→ TASKS TO COMPLETE:
- 1) In the passage on cancer cell microvesicles, rewrite everything from "Surprise packages sent" down to "of the body.", switching "Cornell scientists" to "Cornell researchers".
- 2) Translate this sentence from the passage on cancer cell microvesicles into Spanish: "Remote recruiting through inter-cellular mail lets cancer cells grow their ranks without having to move."

Surprise packages sent by cancer cells can turn normal cells cancerous, but Cornell scientists have found a way to keep their cargo from ever leaving port. Published in Oncogene in January 2012, their study demonstrates the parcels’ cancer-causing powers, describes how they are made, and reveals a way to jam production. Treatments that follow suit could slow tumor growth and metastasis, the spread of cancer to new parts of the body.
Remote recruiting through inter-cellular mail lets cancer cells grow their ranks without having to move. While most cells communicate through a standard postal system of growth factors and hormones, cancer cells and stem cells use bulkier parcels called microvesicles. These big packages are stuffed with unconventional cargo that boosts the survival and growth rates of recipient cells and can dramatically alter their behavior and surrounding environment. The cargo of microvesicles includes unique sets of proteins that often reflect their cell of origin and are capable of completely changing a cell’s form and function.
“Stem cells make microvesicles containing one set of proteins that can help heal damaged tissue, while cancer cells make malignant microvesicles called oncosomes that contain another set of proteins which facilitate the growth and spread of tumors,” said Dr. Richard Cerione, professor at the College of Veterinary Medicine and co-author.
Dr. Marc Antonyak and graduate student Bo Li, co-authors and researchers in Cerione’s lab, examined cells in culture to observe the effects of oncosomes on normal cells. They focused on fibroblasts, a normal cell type that is often found associated with human tumors and helps to facilitate tumor growth.
“We incubated healthy fibroblasts together with aggressive breast cancer cells,” said Antonyak. “Although we’d disabled the cancer cells from forming tumors on their own, they kept pumping out oncosomes. The fibroblasts that were bathed in these oncosomes began turning cancer-like, living longer, growing faster, and forming tumors.”

→ RECORDED DATA:
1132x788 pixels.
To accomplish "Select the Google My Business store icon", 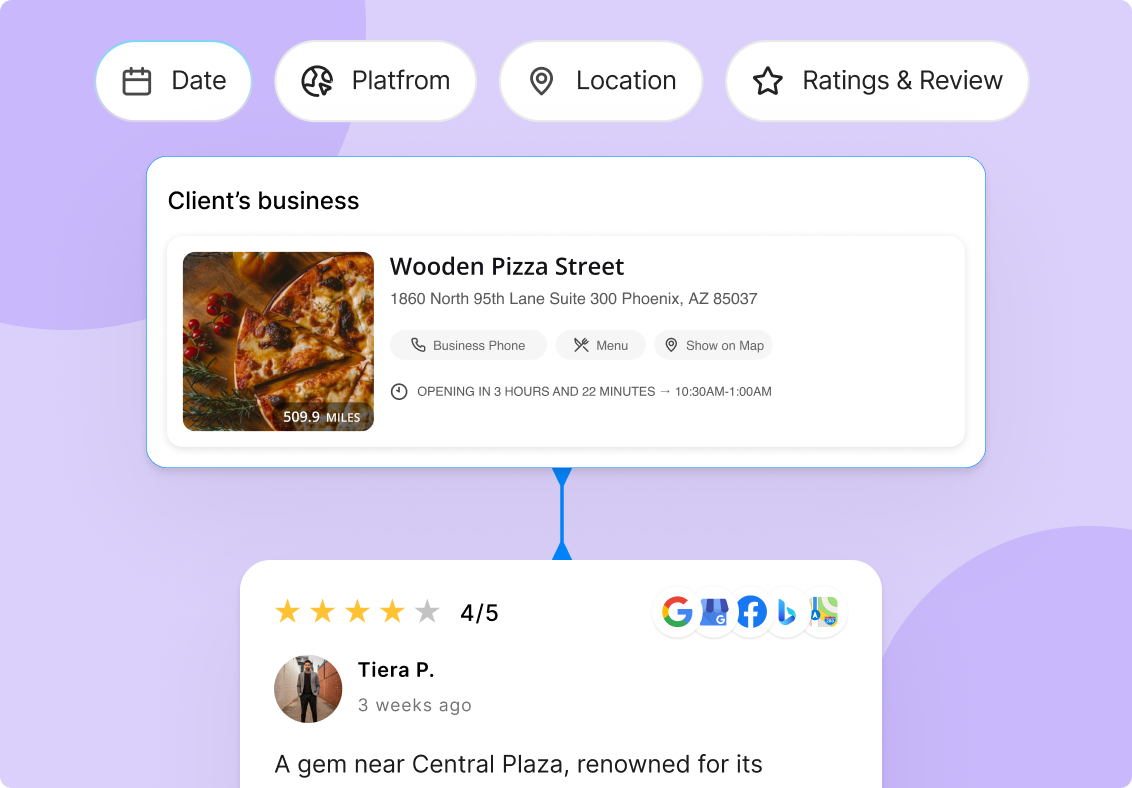I will (714, 612).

→ RESULTS FOR EACH TASK:
- 1)
Surprise packages sent by cancer cells can turn normal cells cancerous, but Cornell researchers have found a way to keep their cargo from ever leaving port. Published in Oncogene in January 2012, their study demonstrates the parcels’ cancer-causing powers, describes how they are made, and reveals a way to jam production. Treatments that follow suit could slow tumor growth and metastasis, the spread of cancer to new parts of the body.

- 2) El reclutamiento a distancia mediante correo intercelular permite a las células cancerosas aumentar sus filas sin tener que desplazarse.